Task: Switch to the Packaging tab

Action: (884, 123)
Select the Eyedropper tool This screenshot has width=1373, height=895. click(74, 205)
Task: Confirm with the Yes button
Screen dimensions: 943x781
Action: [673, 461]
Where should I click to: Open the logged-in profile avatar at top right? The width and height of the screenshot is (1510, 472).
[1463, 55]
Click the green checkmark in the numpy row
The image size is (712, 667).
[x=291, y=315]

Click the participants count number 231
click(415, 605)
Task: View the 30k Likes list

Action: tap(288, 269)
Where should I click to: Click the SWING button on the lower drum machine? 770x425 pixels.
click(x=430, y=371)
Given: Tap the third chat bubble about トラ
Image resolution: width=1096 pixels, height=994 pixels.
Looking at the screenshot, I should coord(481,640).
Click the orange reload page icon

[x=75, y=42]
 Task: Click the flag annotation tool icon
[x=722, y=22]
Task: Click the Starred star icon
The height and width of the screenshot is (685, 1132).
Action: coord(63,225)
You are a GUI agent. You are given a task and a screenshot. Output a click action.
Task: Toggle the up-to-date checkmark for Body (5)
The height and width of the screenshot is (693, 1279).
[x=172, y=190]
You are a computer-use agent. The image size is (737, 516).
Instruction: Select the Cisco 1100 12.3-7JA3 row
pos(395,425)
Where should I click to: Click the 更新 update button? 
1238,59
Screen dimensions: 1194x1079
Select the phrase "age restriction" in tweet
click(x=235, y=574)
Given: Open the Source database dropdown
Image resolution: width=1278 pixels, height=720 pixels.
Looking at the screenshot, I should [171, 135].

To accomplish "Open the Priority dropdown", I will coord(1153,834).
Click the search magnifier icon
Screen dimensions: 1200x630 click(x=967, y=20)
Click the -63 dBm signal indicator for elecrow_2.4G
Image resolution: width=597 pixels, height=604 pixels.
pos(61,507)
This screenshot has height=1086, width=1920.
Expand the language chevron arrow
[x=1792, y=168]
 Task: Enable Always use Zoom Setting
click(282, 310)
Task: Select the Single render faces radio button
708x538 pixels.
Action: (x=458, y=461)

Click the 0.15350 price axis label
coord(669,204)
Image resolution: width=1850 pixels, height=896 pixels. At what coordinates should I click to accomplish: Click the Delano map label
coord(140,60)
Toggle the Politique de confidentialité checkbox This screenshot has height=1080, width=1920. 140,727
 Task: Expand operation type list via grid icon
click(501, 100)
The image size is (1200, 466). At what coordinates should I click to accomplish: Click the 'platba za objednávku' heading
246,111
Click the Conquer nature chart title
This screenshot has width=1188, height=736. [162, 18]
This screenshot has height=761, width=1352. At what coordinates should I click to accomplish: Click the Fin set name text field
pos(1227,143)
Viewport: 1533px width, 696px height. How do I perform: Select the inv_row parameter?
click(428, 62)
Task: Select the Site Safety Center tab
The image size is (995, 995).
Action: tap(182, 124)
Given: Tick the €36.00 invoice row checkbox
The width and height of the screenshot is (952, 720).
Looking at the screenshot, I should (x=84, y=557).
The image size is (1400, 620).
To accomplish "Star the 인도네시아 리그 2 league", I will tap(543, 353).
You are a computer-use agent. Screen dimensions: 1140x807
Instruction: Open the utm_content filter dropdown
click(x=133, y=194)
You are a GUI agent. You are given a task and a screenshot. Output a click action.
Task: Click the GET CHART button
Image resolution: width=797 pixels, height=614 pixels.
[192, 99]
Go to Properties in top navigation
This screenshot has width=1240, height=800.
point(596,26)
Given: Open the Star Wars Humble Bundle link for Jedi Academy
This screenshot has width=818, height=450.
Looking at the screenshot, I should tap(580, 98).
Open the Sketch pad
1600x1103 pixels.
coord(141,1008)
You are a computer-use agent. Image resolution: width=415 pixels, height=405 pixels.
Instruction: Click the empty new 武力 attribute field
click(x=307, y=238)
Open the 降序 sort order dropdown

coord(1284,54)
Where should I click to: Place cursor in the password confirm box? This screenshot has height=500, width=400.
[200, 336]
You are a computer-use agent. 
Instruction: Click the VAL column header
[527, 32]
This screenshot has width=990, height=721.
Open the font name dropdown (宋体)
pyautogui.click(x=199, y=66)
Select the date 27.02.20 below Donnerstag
------------------------
= Description of the task =
Could you return all of the data exactly as written?

= Output of the exercise =
Task: Switch to the Packaging tab

Action: (884, 123)
Select the Eyedropper tool This screenshot has width=1373, height=895. click(74, 205)
Task: Confirm with the Yes button
Screen dimensions: 943x781
Action: [673, 461]
Where should I click to: Open the logged-in profile avatar at top right? The width and height of the screenshot is (1510, 472).
[1463, 55]
Click the green checkmark in the numpy row
The image size is (712, 667).
[x=291, y=315]

Click the participants count number 231
click(415, 605)
Task: View the 30k Likes list

Action: tap(288, 269)
Where should I click to: Click the SWING button on the lower drum machine? 770x425 pixels.
click(x=430, y=371)
Given: Tap the third chat bubble about トラ
Image resolution: width=1096 pixels, height=994 pixels.
Looking at the screenshot, I should coord(481,640).
Click the orange reload page icon

[x=75, y=42]
 Task: Click the flag annotation tool icon
[x=722, y=22]
Task: Click the Starred star icon
The height and width of the screenshot is (685, 1132).
Action: coord(63,225)
You are a GUI agent. You are given a task and a screenshot. Output a click action.
Task: Toggle the up-to-date checkmark for Body (5)
The height and width of the screenshot is (693, 1279).
[x=172, y=190]
You are a computer-use agent. The image size is (737, 516).
Instruction: Select the Cisco 1100 12.3-7JA3 row
pos(395,425)
Where should I click to: Click the 更新 update button? 
1238,59
Screen dimensions: 1194x1079
Select the phrase "age restriction" in tweet
click(x=235, y=574)
Given: Open the Source database dropdown
Image resolution: width=1278 pixels, height=720 pixels.
Looking at the screenshot, I should [171, 135].

To accomplish "Open the Priority dropdown", I will coord(1153,834).
Click the search magnifier icon
Screen dimensions: 1200x630 click(x=967, y=20)
Click the -63 dBm signal indicator for elecrow_2.4G
Image resolution: width=597 pixels, height=604 pixels.
pos(61,507)
This screenshot has height=1086, width=1920.
Expand the language chevron arrow
[x=1792, y=168]
 Task: Enable Always use Zoom Setting
click(282, 310)
Task: Select the Single render faces radio button
708x538 pixels.
Action: (x=458, y=461)

Click the 0.15350 price axis label
coord(669,204)
Image resolution: width=1850 pixels, height=896 pixels. At what coordinates should I click to accomplish: Click the Delano map label
coord(140,60)
Toggle the Politique de confidentialité checkbox This screenshot has height=1080, width=1920. 140,727
 Task: Expand operation type list via grid icon
click(501, 100)
The image size is (1200, 466). At what coordinates should I click to accomplish: Click the 'platba za objednávku' heading
246,111
Click the Conquer nature chart title
This screenshot has width=1188, height=736. [162, 18]
This screenshot has height=761, width=1352. At what coordinates should I click to accomplish: Click the Fin set name text field
pos(1227,143)
Viewport: 1533px width, 696px height. How do I perform: Select the inv_row parameter?
click(428, 62)
Task: Select the Site Safety Center tab
The image size is (995, 995).
Action: tap(182, 124)
Given: Tick the €36.00 invoice row checkbox
The width and height of the screenshot is (952, 720).
Looking at the screenshot, I should (x=84, y=557).
The image size is (1400, 620).
To accomplish "Star the 인도네시아 리그 2 league", I will tap(543, 353).
You are a computer-use agent. Screen dimensions: 1140x807
Instruction: Open the utm_content filter dropdown
click(x=133, y=194)
You are a GUI agent. You are given a task and a screenshot. Output a click action.
Task: Click the GET CHART button
Image resolution: width=797 pixels, height=614 pixels.
[192, 99]
Go to Properties in top navigation
This screenshot has width=1240, height=800.
point(596,26)
Given: Open the Star Wars Humble Bundle link for Jedi Academy
This screenshot has width=818, height=450.
Looking at the screenshot, I should tap(580, 98).
Open the Sketch pad
1600x1103 pixels.
coord(141,1008)
You are a computer-use agent. Image resolution: width=415 pixels, height=405 pixels.
Instruction: Click the empty new 武力 attribute field
click(x=307, y=238)
Open the 降序 sort order dropdown

coord(1284,54)
Where should I click to: Place cursor in the password confirm box? This screenshot has height=500, width=400.
[200, 336]
You are a computer-use agent. 
Instruction: Click the VAL column header
[527, 32]
This screenshot has width=990, height=721.
Open the font name dropdown (宋体)
pyautogui.click(x=199, y=66)
Select the date 27.02.20 below Donnerstag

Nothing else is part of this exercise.